Modelling DOM elements with Python class#

One of the core feature of manen is to provide some classes that will allow to modelize most of the elements in a HTML page. This design pattern, known as Page Object Model, will allow you to have an easy interface between your application and the web interface. To quote Martin Fowler:

  • A page object wraps an HTML page, or fragment, with an application-specific API, allowing you to manipulate page elements without digging around in the HTML.

  • A page object should also provide an interface that’s easy to program to and hides the underlying widgetry in the window page.

  • The page object should encapsulate the mechanics required to find and manipulate the data in the page itself.

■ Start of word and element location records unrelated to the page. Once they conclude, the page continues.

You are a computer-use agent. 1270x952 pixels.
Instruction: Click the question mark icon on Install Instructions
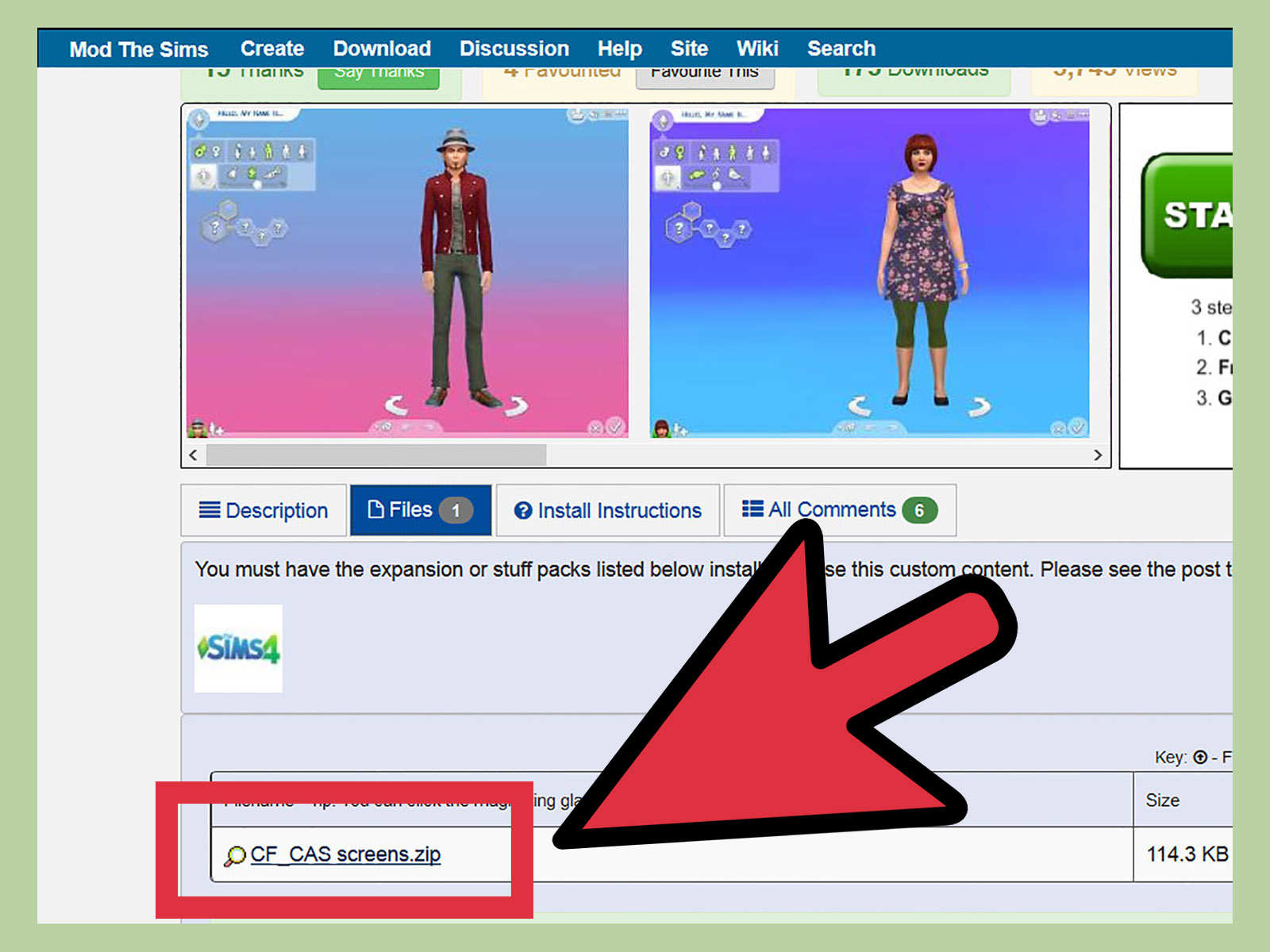click(522, 511)
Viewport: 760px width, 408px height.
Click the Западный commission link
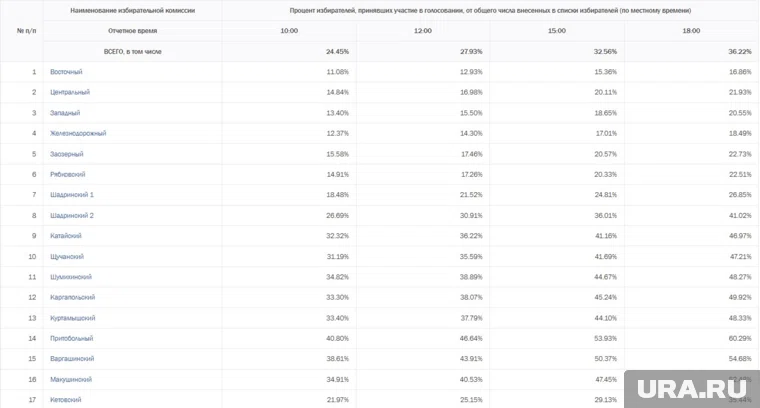click(x=65, y=113)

A good rule of thumb is to imagine changing the concrete page -in which case the page object interface shouldn’t change.

With manen, the page that you want to modelize will be represented by a class that inherits from manen.page_object_model.Page. All the elements inside this page will be represented by manen.page_object_model.Elements and its derivates.

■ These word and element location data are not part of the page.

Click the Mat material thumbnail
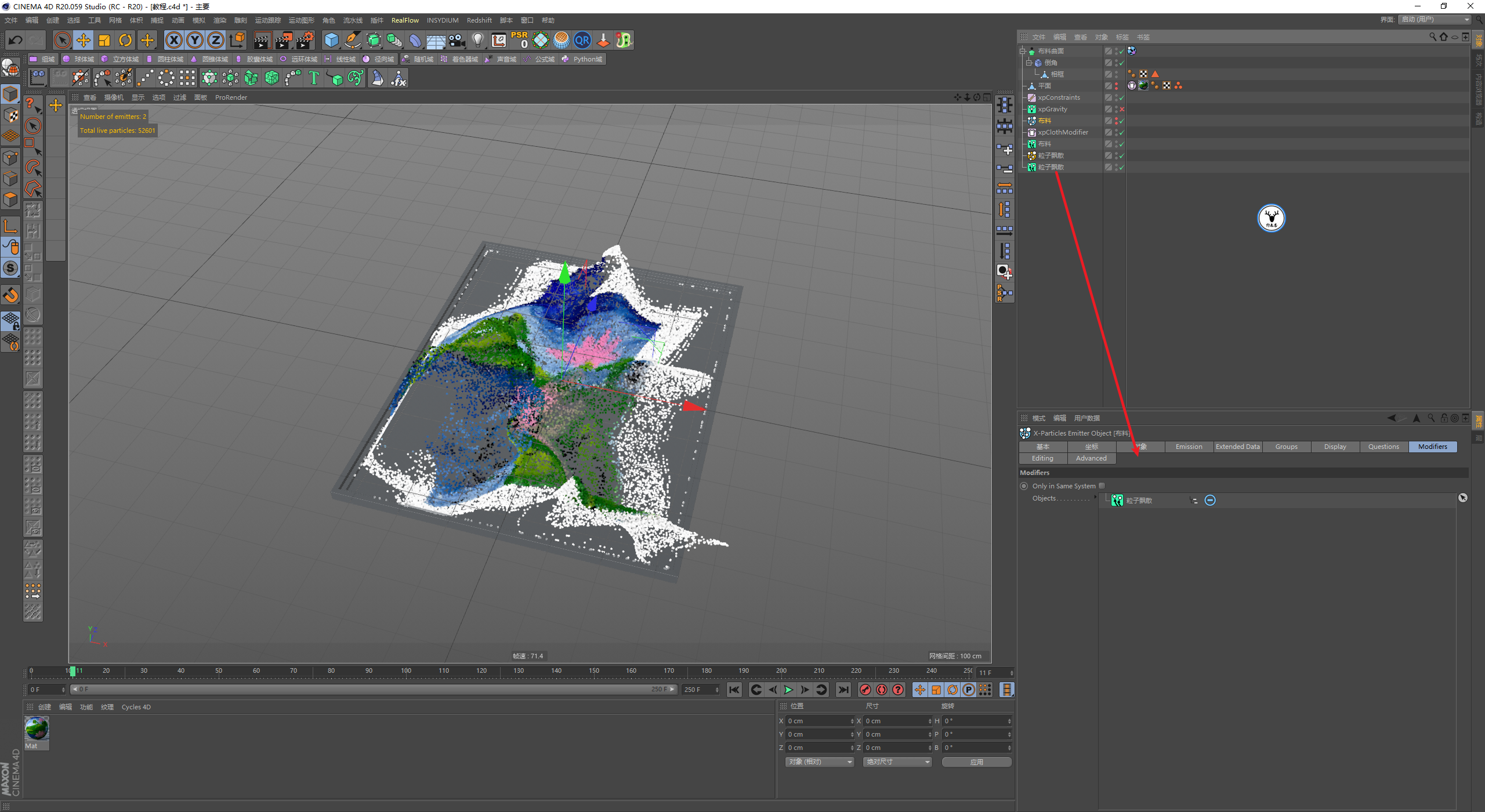The image size is (1485, 812). pyautogui.click(x=37, y=728)
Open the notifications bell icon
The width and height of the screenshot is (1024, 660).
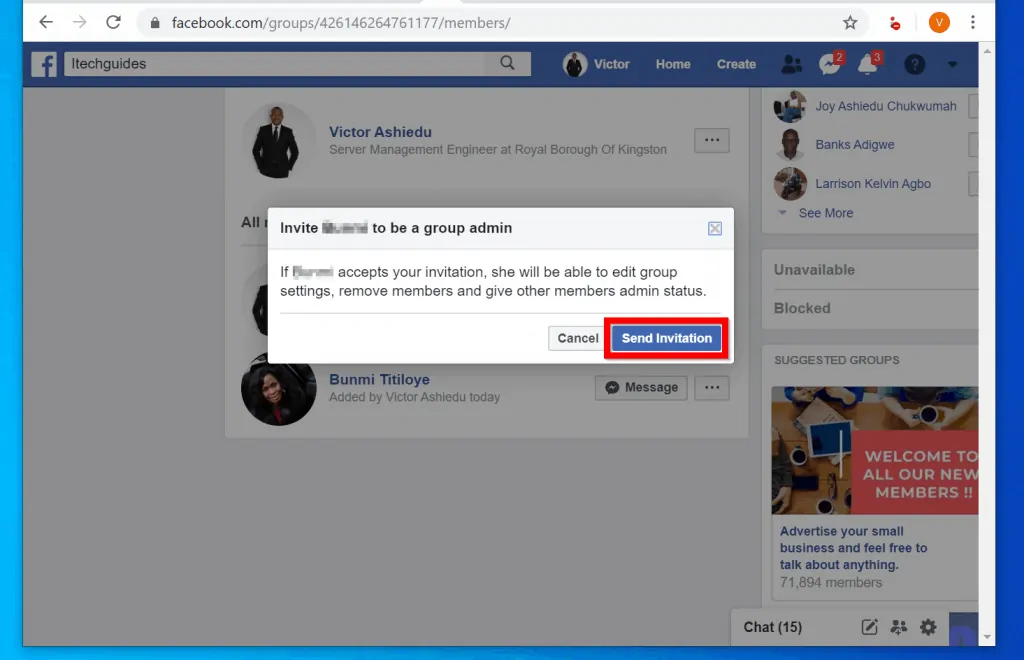[866, 64]
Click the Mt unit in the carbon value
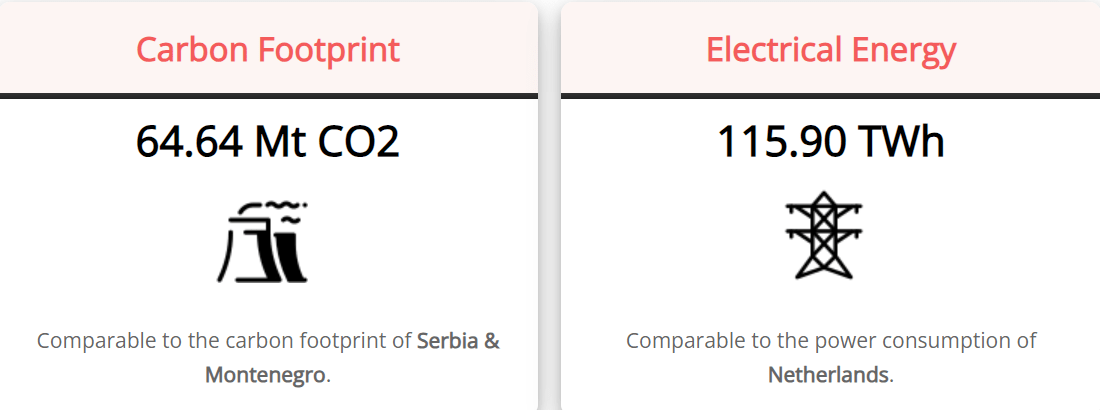The height and width of the screenshot is (410, 1100). (x=280, y=142)
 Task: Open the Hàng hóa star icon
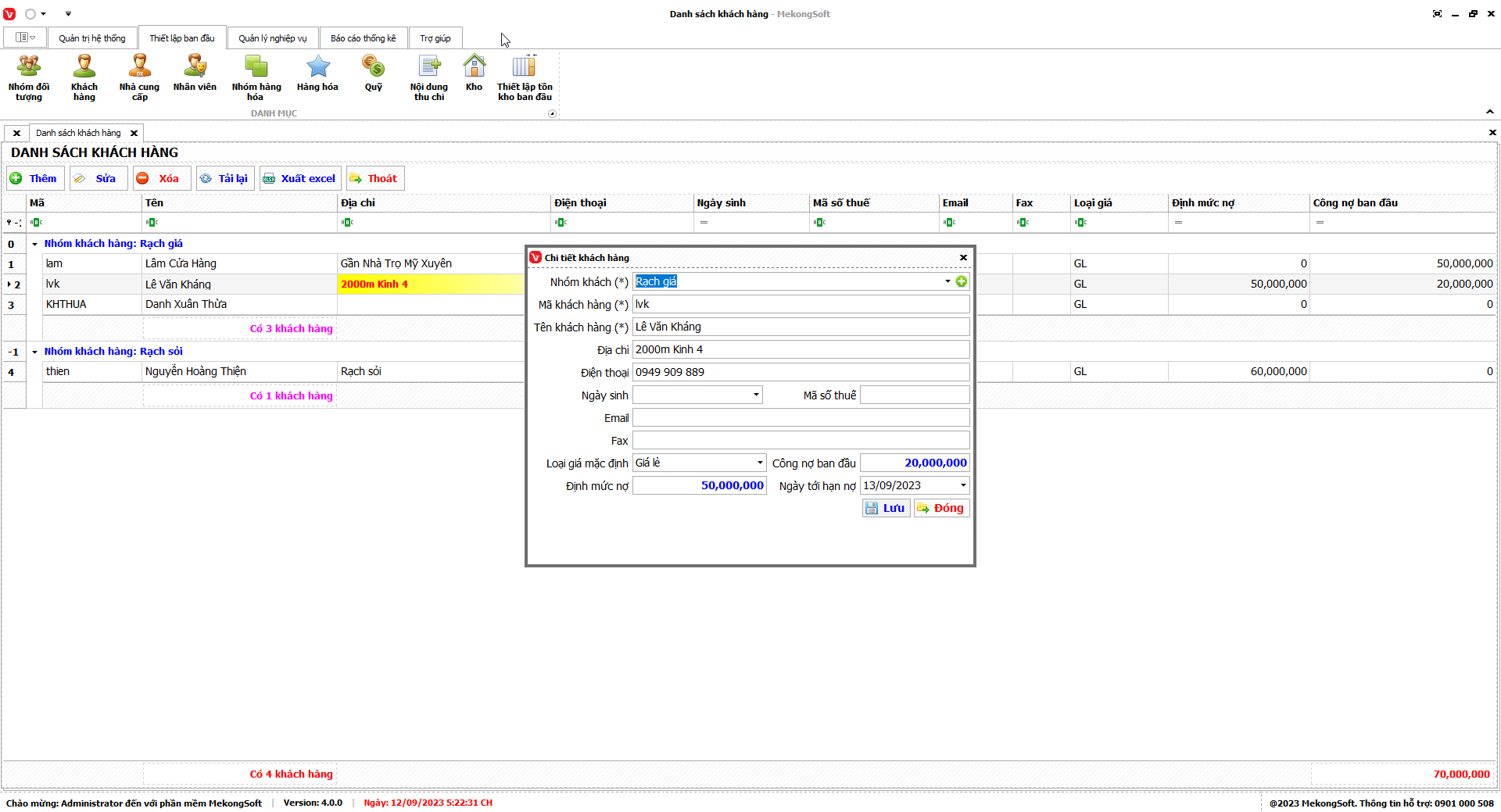click(x=317, y=74)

Let’s explore together how to apply the page object model design pattern by exploring the online PyPI page of manen.

Basic DOM interacting#

First things first, we need a WebDriver to be able to browse the Internet. Note that we will use here a manen browser but it will work the same with a Selenium WebDriver. Once initialized, we will go PyPI home page.

[1]:
from IPython.display import Image
from tempfile import NamedTemporaryFile
from manen.browser import ChromeBrowser
from manen import page_object_model as pom
[2]:
browser = ChromeBrowser.initialize(proxy=None, headless=False, window_size=(1152, 864))
browser.get("https://pypi.org")
[3]:
browser.highlight("input[id='search']")

with NamedTemporaryFile(suffix='.png') as f:
    browser.save_screenshot(f.name)
    screenshot = Image(f.name)
screenshot
[3]:
../_images/user_guide_modelling_dom_6_0.png

What we want to do here is to be able to interact with the input search bar to fill it with the query manen. To do so, we will start by creating a PyPIHomePage class, inheriting from HomePage; all the attributes of this class will represent one element of the UI.

In order to represent the search bar as a manen element, we will use InputElement, that will allow us to easily fill a value inside. To initialize an element, you need to provide the selectors that will be used to identify the element inside the HTML source code. Note that instead of only one selector, you can specify a list of selectors: in this case, manen will try each selector until one returns a result.

Once the page is modelized, we have to create an instance by initializing it with the Browser or WebDriver used to navigate online.

[4]:
class PyPIHomePage(pom.Page):
    query = pom.InputElement("input[id='search']")

page = PyPIHomePage(browser)

We can now interact directly with the search by simply setting a value to page.query; this is the goal of manen: having very Pythonic way to retrieve and interact with a HTML page.

In order to press Enter, you can use an Action that will trigger an event in the HTML page. Here by using Action("submit"), we submit the form and so launching a search inside PyPI.

[5]:
page.query = "manen selenium"
page.query = pom.Action("submit")

We are now on the results page matching our query; let’s modelize this page once again.

[6]:
browser.highlight("ul[aria-label='Search results'] li")

with NamedTemporaryFile(suffix='.png') as f:
    browser.save_screenshot(f.name)
    screenshot = Image(f.name)
screenshot
[6]:
../_images/user_guide_modelling_dom_12_0.png

This page can contain unique elements (like the number of results matching our query), but also some elements that can be repeated; this is for example the case for the result frames. Each frame has the same structure: in manen, this is called a region, represented with a Region. A region will itself contain several elements.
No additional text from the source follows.